David Rasch, director of the Santa Fe Spanish Market, says that Irvin and Lisa are carrying on an important tradition. “Both artists still produce traditional Chimayo designs,” he says, “but — in the true spirit of creativity — they have taken the art form to new heights with extremely complex designs and compositions that evoke three-dimensional space. These innovations are what keep the tradition alive in a dynamic 21st-century vitality.”
Centinela is also one of the few places left in America where the entire process of shearing, carding, spinning, dyeing, weaving, and also building looms is undertaken. The next generation is already assuming a significant role, as their daughter, Emily, has put aside her post-graduate work in anthropology to come back to the land and its art.
Today, Centinela’s top pieces bring tens of thousands of dollars, and several reside in the Smithsonian Museum. But while that recognition and commercial success are nice, it’s not what drives the Trujillos.

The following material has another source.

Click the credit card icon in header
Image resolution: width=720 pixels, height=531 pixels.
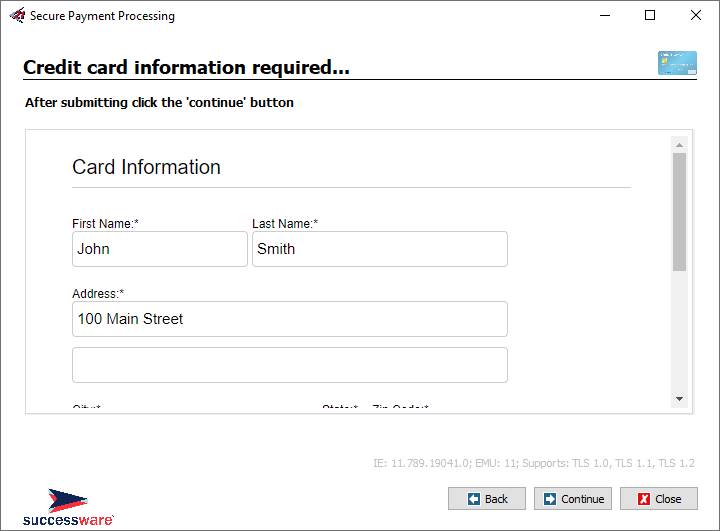click(676, 63)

“It’s a spiritual practice,” Irvin says. “It’s not about the money. I’m weaving to learn how to weave. I weave a piece in each of the styles: a Vallero, a Saltillo, a Chimayo, and a Rio Grande, and then I do a modern piece. And each time I weave in the cycle, I bring my experience to the new works, and they change.
“I’m trying to weave pieces that hopefully will be examples for Emily and her generation,” Irvin adds. “So like the pieces we were looking at in the museums, they’ll be able to look at our pieces and learn from them.”